Peter Tuipulotu

No. 43, 32, 42
- Position: Fullback

Personal information
- Born: February 20, 1969 (age 57) Nukuʻalofa, Tonga
- Listed height: 5 ft 10 in (1.78 m)
- Listed weight: 205 lb (93 kg)

Career information
- High school: San Mateo (San Mateo, California, U.S.)
- College: BYU (1987–1991)
- NFL draft: 1992: undrafted

Career history
- San Diego Chargers (1992); Baltimore Stallions (1994–1995); Saskatchewan Roughriders (1996);

Awards and highlights
- Grey Cup champion (1995);
- Stats at Pro Football Reference

= Peter Tuipulotu =

Tongan gridiron football player (born 1969)
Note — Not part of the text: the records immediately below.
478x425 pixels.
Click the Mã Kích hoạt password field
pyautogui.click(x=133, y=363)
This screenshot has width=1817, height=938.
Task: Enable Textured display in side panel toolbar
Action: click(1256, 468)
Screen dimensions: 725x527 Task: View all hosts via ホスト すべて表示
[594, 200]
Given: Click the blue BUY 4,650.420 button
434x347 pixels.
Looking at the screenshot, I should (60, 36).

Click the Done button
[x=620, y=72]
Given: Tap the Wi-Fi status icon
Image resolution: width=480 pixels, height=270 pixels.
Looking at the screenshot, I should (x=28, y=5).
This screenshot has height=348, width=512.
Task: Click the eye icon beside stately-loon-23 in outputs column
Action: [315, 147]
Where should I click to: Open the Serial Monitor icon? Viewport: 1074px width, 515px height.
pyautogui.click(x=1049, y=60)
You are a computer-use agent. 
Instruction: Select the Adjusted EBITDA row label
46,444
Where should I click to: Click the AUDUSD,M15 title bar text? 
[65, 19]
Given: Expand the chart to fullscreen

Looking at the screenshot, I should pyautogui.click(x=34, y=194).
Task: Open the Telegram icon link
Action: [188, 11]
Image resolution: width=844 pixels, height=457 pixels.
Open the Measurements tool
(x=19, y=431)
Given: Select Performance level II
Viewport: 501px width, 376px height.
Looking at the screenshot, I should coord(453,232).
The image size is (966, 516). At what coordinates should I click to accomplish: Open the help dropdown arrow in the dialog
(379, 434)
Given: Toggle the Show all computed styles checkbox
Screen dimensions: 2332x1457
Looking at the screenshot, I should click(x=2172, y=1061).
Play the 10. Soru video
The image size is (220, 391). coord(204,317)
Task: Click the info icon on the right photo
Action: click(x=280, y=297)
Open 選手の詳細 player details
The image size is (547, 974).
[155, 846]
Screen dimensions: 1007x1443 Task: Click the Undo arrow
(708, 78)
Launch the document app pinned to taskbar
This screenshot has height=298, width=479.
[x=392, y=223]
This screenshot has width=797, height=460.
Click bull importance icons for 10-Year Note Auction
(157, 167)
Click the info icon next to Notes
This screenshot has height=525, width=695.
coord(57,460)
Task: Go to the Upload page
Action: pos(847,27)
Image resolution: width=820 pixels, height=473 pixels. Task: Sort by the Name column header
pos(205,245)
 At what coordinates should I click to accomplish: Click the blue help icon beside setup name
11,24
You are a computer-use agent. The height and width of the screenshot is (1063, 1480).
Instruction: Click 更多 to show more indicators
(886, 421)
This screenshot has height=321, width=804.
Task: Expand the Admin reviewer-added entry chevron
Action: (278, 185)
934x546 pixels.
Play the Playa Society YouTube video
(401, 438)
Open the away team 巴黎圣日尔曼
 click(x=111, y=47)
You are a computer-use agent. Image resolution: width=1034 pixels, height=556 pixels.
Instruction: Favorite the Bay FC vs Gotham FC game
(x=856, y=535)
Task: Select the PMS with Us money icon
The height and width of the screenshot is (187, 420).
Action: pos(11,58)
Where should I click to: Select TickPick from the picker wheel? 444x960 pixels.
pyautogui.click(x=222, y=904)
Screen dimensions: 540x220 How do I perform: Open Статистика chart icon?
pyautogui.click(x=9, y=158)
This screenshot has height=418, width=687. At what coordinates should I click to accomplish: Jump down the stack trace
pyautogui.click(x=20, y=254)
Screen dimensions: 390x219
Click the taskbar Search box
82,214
Peter Henry Tuipulotu (born February 20, 1969) is a Tongan former player of gridiron football. He played as a running back at Brigham Young University from 1988 to 1991. He played one season for the San Diego Chargers in 1992, and two for the Baltimore Stallions of the Canadian Football League, from 1994 to 1995. With the Stallions, he won the 83rd Grey Cup.

==Early life and college==
Tuipulotu attended Brigham Young University from 1988 to 1991. He is currently 10th all time in rushing with 1,528 yards in 4 years.

Was Peninsula Athletic League offensive player of the year in 1985 and 1986 as well as All San Mateo County in the same years. Tuipulotu's older brother Tom attended BYU from 1984 to 1985, 1987.